3 You can sleep anywhere and in any position. A comfortable piece of furniture is anything that reclines more than 10 degrees.
4 Your partner asks what that sexy perfume is, and it's the open Alcowipe® in your pocket!
5 You haven’t noticed that the sharps container is on the kitchen table until half way through lunch.
6 You enjoy the drive at 3:00am to the Hospital Ward because there are no other cars on the road.
7 You can name all the equipment used on Holby City/Casualty.
8 You can diagnose patients on Holby City/Casualty before the Doctors/Nurses do, and you spot their mistakes!
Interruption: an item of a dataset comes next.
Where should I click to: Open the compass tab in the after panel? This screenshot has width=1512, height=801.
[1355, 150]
9 You hear a bus/coach reversing and you think the alarm on the IV machine is beeping.
10 You are so proud when your child finally gets hair back – and then they dye it!
11 Your bathroom pedal-bin has "Bio Hazard" written on it.
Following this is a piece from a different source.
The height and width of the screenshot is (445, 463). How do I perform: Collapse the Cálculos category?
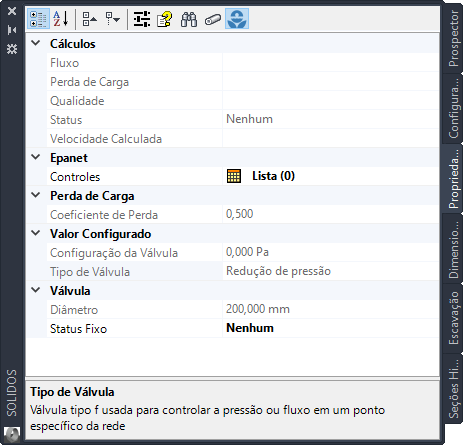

12 You and your kid can manoeuvre the IV machine & trolley to the Patients kitchen, make six rounds of toast, tour the ward and make it back to your room before the IV low-battery alarm sounds.
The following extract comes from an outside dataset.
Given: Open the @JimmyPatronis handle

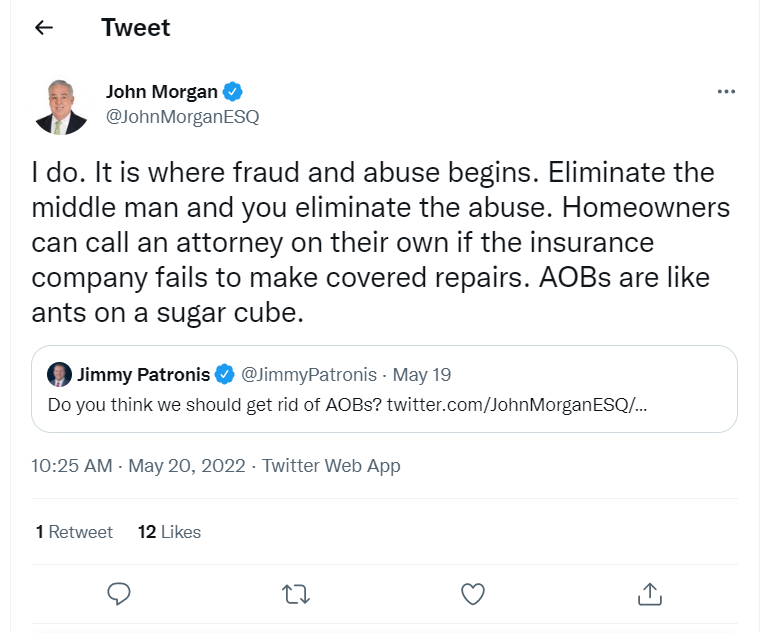Looking at the screenshot, I should coord(309,375).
13 You realize you've been home two weeks, and you're still measuring your child’s liquid ins and outs!
14 The nurses stop responding to your child’s IV alarm, knowing you'll fix it anyway.
15 You have reset the IV in your sleep, every 30 minutes without waking up once!
16 You child feels naked or lonely without their IV pole.
17 Your child takes their IV pole for a walk around the ward even though they’re not connected.
18 You can hook up an IV pump with your eyes closed.
19 You keep an emergency bag packed at all times (just like being 9½ months pregnant).
20 You can read the doctors prescription word for word, and are asked to decipher it by the Nurses/Chemist!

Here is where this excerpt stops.